I double booked myself last week. I hate when that happens.
I signed up for Ladies Bingo Night, which is a fundraiser for our high school seniors. I also agreed to attend a social justice meeting at the synagogue. Fortunately, both were happening in the same building. Unfortunately, the timing was so close together that I wasn’t able to stay for the majority of the agenda.
On my way upstairs to play bingo, I felt a wave of guilt wash over me. Why did I bother going to that meeting in the first place? What must they think of me? Should I quit the committee altogether since my first impression was not a stellar one?
And then, I took a deep breath and stopped my thoughts from snowballing further. I’m passionate about the issues of the day, and I want the social justice committee to be my outlet for getting involved. They address topics such as antisemitism, gun control, voting rights, climate change and so much more. These are my people, and I’ve been searching for an opportunity to stand up and do more for the greater good.
But, our group of my friends can rarely get together anymore. All of our lives are crazy busy. We work. We run our kids around. We prepare dinner, do the laundry and make sure everything at home is running like clockwork. We deserve a break, and I was looking forward to spending time with them. So, I chose to stop feeling guilty.
Confidence isn’t knowing other people like you. It’s knowing you’ll be fine if they don’t.

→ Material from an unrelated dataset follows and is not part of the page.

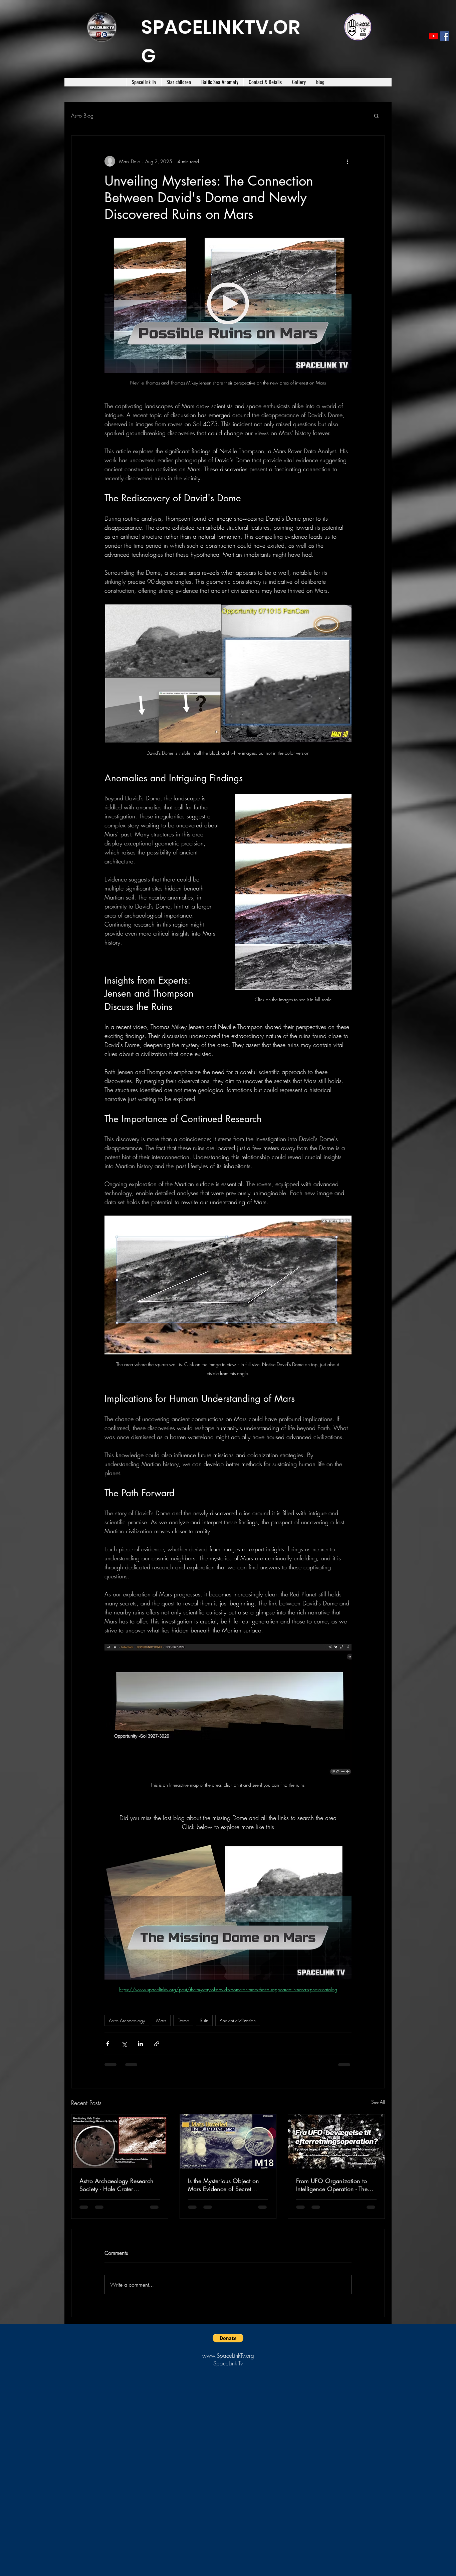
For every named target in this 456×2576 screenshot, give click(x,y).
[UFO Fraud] (336, 2141)
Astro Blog (82, 115)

For most of my life, I worried endlessly about what people thought of me. This lack of confidence in my decisions carried over from work relationships to personal and familial ones. I’m not ashamed to say that I’ve been to therapy to address this, and now consider myself a “reformed people pleaser.” As I get older, I realize that being kind to others doesn’t mean that you need to bend over backward and contort yourself into what they want from you. I must stay true to myself.
When I saw the above quote today, it reminded me to be authentic every day. Not some of the time. ALL OF THE TIME.
And yes, I will go back for another social justice meeting. I’ve already put important dates on my calendar so I can support their ongoing programs. I have lots to contribute, and if I don’t show up, who would lose out? Not them, but me. BINGO!